Supplied material section start

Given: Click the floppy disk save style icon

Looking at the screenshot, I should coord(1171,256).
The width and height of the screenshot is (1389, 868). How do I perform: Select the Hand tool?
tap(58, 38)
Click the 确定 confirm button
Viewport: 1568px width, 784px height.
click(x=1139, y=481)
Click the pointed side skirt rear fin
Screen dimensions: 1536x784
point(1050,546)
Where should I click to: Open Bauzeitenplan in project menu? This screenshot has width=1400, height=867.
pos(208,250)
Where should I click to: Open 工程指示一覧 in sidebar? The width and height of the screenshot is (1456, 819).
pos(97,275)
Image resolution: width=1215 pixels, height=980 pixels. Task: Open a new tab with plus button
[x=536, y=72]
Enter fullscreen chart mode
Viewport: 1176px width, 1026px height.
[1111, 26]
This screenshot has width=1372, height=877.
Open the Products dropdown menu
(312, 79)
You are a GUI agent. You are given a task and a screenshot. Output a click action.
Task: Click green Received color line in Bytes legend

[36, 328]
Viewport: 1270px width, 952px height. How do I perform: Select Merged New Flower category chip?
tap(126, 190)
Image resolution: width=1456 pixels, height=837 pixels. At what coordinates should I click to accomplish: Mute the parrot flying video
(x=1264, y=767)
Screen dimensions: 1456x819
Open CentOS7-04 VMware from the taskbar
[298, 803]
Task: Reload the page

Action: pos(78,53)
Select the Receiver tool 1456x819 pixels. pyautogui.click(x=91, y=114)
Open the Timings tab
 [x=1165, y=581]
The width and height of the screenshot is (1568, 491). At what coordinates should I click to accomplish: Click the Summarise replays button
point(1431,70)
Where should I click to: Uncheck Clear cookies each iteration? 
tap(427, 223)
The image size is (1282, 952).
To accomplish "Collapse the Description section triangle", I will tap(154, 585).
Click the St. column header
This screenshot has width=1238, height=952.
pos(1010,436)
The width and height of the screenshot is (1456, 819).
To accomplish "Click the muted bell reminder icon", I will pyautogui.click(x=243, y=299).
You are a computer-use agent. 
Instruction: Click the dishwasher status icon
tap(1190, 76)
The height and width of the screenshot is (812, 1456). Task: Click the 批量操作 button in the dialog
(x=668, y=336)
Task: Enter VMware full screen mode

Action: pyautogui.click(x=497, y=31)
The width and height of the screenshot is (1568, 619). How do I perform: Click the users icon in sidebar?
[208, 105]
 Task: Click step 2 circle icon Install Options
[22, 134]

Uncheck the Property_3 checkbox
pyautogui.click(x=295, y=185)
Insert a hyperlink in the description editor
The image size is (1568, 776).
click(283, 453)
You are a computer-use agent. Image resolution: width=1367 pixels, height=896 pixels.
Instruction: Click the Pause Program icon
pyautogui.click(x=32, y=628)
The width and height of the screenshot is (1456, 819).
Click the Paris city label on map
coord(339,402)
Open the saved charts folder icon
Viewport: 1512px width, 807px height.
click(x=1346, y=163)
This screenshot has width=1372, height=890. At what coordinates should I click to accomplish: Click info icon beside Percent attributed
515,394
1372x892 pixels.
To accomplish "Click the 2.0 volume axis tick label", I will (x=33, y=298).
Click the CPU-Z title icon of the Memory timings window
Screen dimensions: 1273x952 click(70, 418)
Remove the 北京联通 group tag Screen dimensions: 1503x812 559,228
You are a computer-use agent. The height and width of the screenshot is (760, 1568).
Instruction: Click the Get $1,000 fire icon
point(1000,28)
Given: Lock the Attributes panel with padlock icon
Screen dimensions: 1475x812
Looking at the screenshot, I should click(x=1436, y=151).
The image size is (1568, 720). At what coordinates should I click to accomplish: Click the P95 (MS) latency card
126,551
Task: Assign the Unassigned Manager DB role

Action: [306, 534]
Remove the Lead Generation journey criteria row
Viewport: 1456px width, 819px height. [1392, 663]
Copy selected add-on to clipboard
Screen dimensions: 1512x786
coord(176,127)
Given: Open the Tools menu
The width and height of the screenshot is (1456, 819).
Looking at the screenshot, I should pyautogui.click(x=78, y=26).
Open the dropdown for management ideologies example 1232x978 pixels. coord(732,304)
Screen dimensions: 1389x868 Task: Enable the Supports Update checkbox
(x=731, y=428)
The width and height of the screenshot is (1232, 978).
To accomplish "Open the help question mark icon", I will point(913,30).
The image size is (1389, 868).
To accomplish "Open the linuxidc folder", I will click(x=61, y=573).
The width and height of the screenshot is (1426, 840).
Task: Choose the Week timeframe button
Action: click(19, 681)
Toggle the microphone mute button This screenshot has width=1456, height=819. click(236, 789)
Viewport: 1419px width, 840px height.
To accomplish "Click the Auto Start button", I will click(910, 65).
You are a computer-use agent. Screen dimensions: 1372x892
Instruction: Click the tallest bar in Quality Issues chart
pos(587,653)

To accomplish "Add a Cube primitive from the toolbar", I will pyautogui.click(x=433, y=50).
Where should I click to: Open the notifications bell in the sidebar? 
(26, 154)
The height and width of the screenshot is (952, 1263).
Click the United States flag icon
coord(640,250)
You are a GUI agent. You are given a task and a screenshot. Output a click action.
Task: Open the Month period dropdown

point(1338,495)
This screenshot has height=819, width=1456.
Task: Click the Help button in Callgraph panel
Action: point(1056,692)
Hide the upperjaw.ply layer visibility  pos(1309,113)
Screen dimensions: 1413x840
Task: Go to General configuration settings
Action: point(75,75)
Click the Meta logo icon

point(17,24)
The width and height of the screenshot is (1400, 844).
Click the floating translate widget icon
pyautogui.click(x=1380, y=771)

Supplied material section end

Exercise directions: Retype the whole listing above exactly as it appears.

Completed exercise:
Given: Click the floppy disk save style icon

Looking at the screenshot, I should coord(1171,256).
The width and height of the screenshot is (1389, 868). How do I perform: Select the Hand tool?
tap(58, 38)
Click the 确定 confirm button
Viewport: 1568px width, 784px height.
click(x=1139, y=481)
Click the pointed side skirt rear fin
Screen dimensions: 1536x784
point(1050,546)
Where should I click to: Open Bauzeitenplan in project menu? This screenshot has width=1400, height=867.
pos(208,250)
Where should I click to: Open 工程指示一覧 in sidebar? The width and height of the screenshot is (1456, 819).
pos(97,275)
Image resolution: width=1215 pixels, height=980 pixels. Task: Open a new tab with plus button
[x=536, y=72]
Enter fullscreen chart mode
Viewport: 1176px width, 1026px height.
[1111, 26]
This screenshot has width=1372, height=877.
Open the Products dropdown menu
(312, 79)
You are a GUI agent. You are given a task and a screenshot. Output a click action.
Task: Click green Received color line in Bytes legend

[36, 328]
Viewport: 1270px width, 952px height. How do I perform: Select Merged New Flower category chip?
tap(126, 190)
Image resolution: width=1456 pixels, height=837 pixels. At what coordinates should I click to accomplish: Mute the parrot flying video
(x=1264, y=767)
Screen dimensions: 1456x819
Open CentOS7-04 VMware from the taskbar
[298, 803]
Task: Reload the page

Action: pos(78,53)
Select the Receiver tool 1456x819 pixels. pyautogui.click(x=91, y=114)
Open the Timings tab
 [x=1165, y=581]
The width and height of the screenshot is (1568, 491). At what coordinates should I click to accomplish: Click the Summarise replays button
point(1431,70)
Where should I click to: Uncheck Clear cookies each iteration? 
tap(427, 223)
The image size is (1282, 952).
To accomplish "Collapse the Description section triangle", I will tap(154, 585).
Click the St. column header
This screenshot has width=1238, height=952.
pos(1010,436)
The width and height of the screenshot is (1456, 819).
To accomplish "Click the muted bell reminder icon", I will pyautogui.click(x=243, y=299).
You are a computer-use agent. 
Instruction: Click the dishwasher status icon
tap(1190, 76)
The height and width of the screenshot is (812, 1456). Task: Click the 批量操作 button in the dialog
(x=668, y=336)
Task: Enter VMware full screen mode

Action: pyautogui.click(x=497, y=31)
The width and height of the screenshot is (1568, 619). How do I perform: Click the users icon in sidebar?
[208, 105]
 Task: Click step 2 circle icon Install Options
[22, 134]

Uncheck the Property_3 checkbox
pyautogui.click(x=295, y=185)
Insert a hyperlink in the description editor
The image size is (1568, 776).
click(283, 453)
You are a computer-use agent. Image resolution: width=1367 pixels, height=896 pixels.
Instruction: Click the Pause Program icon
pyautogui.click(x=32, y=628)
The width and height of the screenshot is (1456, 819).
Click the Paris city label on map
coord(339,402)
Open the saved charts folder icon
Viewport: 1512px width, 807px height.
click(x=1346, y=163)
This screenshot has width=1372, height=890. At what coordinates should I click to accomplish: Click info icon beside Percent attributed
515,394
1372x892 pixels.
To accomplish "Click the 2.0 volume axis tick label", I will (x=33, y=298).
Click the CPU-Z title icon of the Memory timings window
Screen dimensions: 1273x952 click(70, 418)
Remove the 北京联通 group tag Screen dimensions: 1503x812 559,228
You are a computer-use agent. The height and width of the screenshot is (760, 1568).
Instruction: Click the Get $1,000 fire icon
point(1000,28)
Given: Lock the Attributes panel with padlock icon
Screen dimensions: 1475x812
Looking at the screenshot, I should click(x=1436, y=151).
The image size is (1568, 720). At what coordinates should I click to accomplish: Click the P95 (MS) latency card
126,551
Task: Assign the Unassigned Manager DB role

Action: [306, 534]
Remove the Lead Generation journey criteria row
Viewport: 1456px width, 819px height. [1392, 663]
Copy selected add-on to clipboard
Screen dimensions: 1512x786
coord(176,127)
Given: Open the Tools menu
The width and height of the screenshot is (1456, 819).
Looking at the screenshot, I should pyautogui.click(x=78, y=26).
Open the dropdown for management ideologies example 1232x978 pixels. coord(732,304)
Screen dimensions: 1389x868 Task: Enable the Supports Update checkbox
(x=731, y=428)
The width and height of the screenshot is (1232, 978).
To accomplish "Open the help question mark icon", I will point(913,30).
The image size is (1389, 868).
To accomplish "Open the linuxidc folder", I will click(x=61, y=573).
The width and height of the screenshot is (1426, 840).
Task: Choose the Week timeframe button
Action: click(19, 681)
Toggle the microphone mute button This screenshot has width=1456, height=819. click(236, 789)
Viewport: 1419px width, 840px height.
To accomplish "Click the Auto Start button", I will click(910, 65).
You are a computer-use agent. Screen dimensions: 1372x892
Instruction: Click the tallest bar in Quality Issues chart
pos(587,653)

To accomplish "Add a Cube primitive from the toolbar", I will pyautogui.click(x=433, y=50).
Where should I click to: Open the notifications bell in the sidebar? 
(26, 154)
The height and width of the screenshot is (952, 1263).
Click the United States flag icon
coord(640,250)
You are a GUI agent. You are given a task and a screenshot. Output a click action.
Task: Open the Month period dropdown

point(1338,495)
This screenshot has height=819, width=1456.
Task: Click the Help button in Callgraph panel
Action: point(1056,692)
Hide the upperjaw.ply layer visibility  pos(1309,113)
Screen dimensions: 1413x840
Task: Go to General configuration settings
Action: point(75,75)
Click the Meta logo icon

point(17,24)
The width and height of the screenshot is (1400, 844).
Click the floating translate widget icon
pyautogui.click(x=1380, y=771)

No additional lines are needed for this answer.